Exercise brief
The records should be written out in full, with nothing altered.

+++

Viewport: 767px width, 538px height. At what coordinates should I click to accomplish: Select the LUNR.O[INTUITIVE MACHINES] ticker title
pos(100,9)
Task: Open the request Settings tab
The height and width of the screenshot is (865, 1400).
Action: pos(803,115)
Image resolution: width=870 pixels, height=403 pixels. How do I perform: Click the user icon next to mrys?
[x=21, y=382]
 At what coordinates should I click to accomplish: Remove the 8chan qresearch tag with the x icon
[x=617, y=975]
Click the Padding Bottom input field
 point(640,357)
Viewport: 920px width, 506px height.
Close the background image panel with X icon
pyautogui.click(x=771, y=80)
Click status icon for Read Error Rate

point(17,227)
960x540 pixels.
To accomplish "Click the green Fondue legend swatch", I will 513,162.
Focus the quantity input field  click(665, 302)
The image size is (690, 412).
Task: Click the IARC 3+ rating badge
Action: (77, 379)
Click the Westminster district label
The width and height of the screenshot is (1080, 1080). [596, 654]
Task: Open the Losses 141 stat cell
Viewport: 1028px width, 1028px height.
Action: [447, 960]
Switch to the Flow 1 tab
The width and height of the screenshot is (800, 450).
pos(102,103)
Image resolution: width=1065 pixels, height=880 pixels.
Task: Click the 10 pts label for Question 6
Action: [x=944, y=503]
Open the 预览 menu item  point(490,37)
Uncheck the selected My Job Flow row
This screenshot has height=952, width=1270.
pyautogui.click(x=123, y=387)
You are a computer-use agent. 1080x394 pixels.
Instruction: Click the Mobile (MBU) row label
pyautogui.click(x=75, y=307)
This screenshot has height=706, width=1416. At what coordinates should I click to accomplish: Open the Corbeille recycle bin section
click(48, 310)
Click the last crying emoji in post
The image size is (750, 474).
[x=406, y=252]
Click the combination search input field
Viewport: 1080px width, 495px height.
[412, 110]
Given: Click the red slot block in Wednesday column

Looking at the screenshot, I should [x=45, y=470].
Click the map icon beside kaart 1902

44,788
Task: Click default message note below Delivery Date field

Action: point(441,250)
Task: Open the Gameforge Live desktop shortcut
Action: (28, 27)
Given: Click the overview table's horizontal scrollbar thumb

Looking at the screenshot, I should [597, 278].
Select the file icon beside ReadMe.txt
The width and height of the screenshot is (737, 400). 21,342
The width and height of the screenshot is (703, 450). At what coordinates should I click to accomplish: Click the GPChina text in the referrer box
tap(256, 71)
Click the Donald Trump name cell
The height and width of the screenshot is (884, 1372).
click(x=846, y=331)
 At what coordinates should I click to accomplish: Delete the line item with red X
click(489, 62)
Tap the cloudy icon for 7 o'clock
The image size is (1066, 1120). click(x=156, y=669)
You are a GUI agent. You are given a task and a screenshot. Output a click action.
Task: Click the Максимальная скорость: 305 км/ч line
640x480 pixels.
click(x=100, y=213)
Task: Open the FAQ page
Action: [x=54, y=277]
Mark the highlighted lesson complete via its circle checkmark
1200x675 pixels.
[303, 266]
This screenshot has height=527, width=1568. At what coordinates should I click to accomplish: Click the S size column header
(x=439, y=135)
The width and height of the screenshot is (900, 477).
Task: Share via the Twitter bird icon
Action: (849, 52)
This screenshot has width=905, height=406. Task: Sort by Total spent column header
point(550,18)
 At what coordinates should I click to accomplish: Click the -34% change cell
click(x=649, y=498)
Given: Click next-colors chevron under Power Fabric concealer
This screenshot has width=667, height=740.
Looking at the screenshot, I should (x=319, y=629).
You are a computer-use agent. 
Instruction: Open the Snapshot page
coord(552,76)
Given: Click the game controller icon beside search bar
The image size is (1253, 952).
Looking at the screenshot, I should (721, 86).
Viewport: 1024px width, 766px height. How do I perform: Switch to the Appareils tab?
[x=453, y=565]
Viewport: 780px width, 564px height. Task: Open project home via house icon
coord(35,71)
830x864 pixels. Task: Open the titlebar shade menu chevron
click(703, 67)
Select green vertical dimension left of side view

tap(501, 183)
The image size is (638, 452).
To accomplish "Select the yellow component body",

+++

Written answer
Viewport: 767px width, 538px height. At what coordinates should I click to accomplish: Select the LUNR.O[INTUITIVE MACHINES] ticker title
pos(100,9)
Task: Open the request Settings tab
The height and width of the screenshot is (865, 1400).
Action: pos(803,115)
Image resolution: width=870 pixels, height=403 pixels. How do I perform: Click the user icon next to mrys?
[x=21, y=382]
 At what coordinates should I click to accomplish: Remove the 8chan qresearch tag with the x icon
[x=617, y=975]
Click the Padding Bottom input field
 point(640,357)
Viewport: 920px width, 506px height.
Close the background image panel with X icon
pyautogui.click(x=771, y=80)
Click status icon for Read Error Rate

point(17,227)
960x540 pixels.
To accomplish "Click the green Fondue legend swatch", I will 513,162.
Focus the quantity input field  click(665, 302)
The image size is (690, 412).
Task: Click the IARC 3+ rating badge
Action: (77, 379)
Click the Westminster district label
The width and height of the screenshot is (1080, 1080). [596, 654]
Task: Open the Losses 141 stat cell
Viewport: 1028px width, 1028px height.
Action: [447, 960]
Switch to the Flow 1 tab
The width and height of the screenshot is (800, 450).
pos(102,103)
Image resolution: width=1065 pixels, height=880 pixels.
Task: Click the 10 pts label for Question 6
Action: [x=944, y=503]
Open the 预览 menu item  point(490,37)
Uncheck the selected My Job Flow row
This screenshot has height=952, width=1270.
pyautogui.click(x=123, y=387)
You are a computer-use agent. 1080x394 pixels.
Instruction: Click the Mobile (MBU) row label
pyautogui.click(x=75, y=307)
This screenshot has height=706, width=1416. At what coordinates should I click to accomplish: Open the Corbeille recycle bin section
click(48, 310)
Click the last crying emoji in post
The image size is (750, 474).
[x=406, y=252]
Click the combination search input field
Viewport: 1080px width, 495px height.
[412, 110]
Given: Click the red slot block in Wednesday column

Looking at the screenshot, I should [x=45, y=470].
Click the map icon beside kaart 1902

44,788
Task: Click default message note below Delivery Date field

Action: point(441,250)
Task: Open the Gameforge Live desktop shortcut
Action: (28, 27)
Given: Click the overview table's horizontal scrollbar thumb

Looking at the screenshot, I should [597, 278].
Select the file icon beside ReadMe.txt
The width and height of the screenshot is (737, 400). 21,342
The width and height of the screenshot is (703, 450). At what coordinates should I click to accomplish: Click the GPChina text in the referrer box
tap(256, 71)
Click the Donald Trump name cell
The height and width of the screenshot is (884, 1372).
click(x=846, y=331)
 At what coordinates should I click to accomplish: Delete the line item with red X
click(489, 62)
Tap the cloudy icon for 7 o'clock
The image size is (1066, 1120). click(x=156, y=669)
You are a GUI agent. You are given a task and a screenshot. Output a click action.
Task: Click the Максимальная скорость: 305 км/ч line
640x480 pixels.
click(x=100, y=213)
Task: Open the FAQ page
Action: [x=54, y=277]
Mark the highlighted lesson complete via its circle checkmark
1200x675 pixels.
[303, 266]
This screenshot has height=527, width=1568. At what coordinates should I click to accomplish: Click the S size column header
(x=439, y=135)
The width and height of the screenshot is (900, 477).
Task: Share via the Twitter bird icon
Action: (849, 52)
This screenshot has width=905, height=406. Task: Sort by Total spent column header
point(550,18)
 At what coordinates should I click to accomplish: Click the -34% change cell
click(x=649, y=498)
Given: Click next-colors chevron under Power Fabric concealer
This screenshot has width=667, height=740.
Looking at the screenshot, I should (x=319, y=629).
You are a computer-use agent. 
Instruction: Open the Snapshot page
coord(552,76)
Given: Click the game controller icon beside search bar
The image size is (1253, 952).
Looking at the screenshot, I should (721, 86).
Viewport: 1024px width, 766px height. How do I perform: Switch to the Appareils tab?
[x=453, y=565]
Viewport: 780px width, 564px height. Task: Open project home via house icon
coord(35,71)
830x864 pixels. Task: Open the titlebar shade menu chevron
click(703, 67)
Select green vertical dimension left of side view

tap(501, 183)
The image size is (638, 452).
To accomplish "Select the yellow component body",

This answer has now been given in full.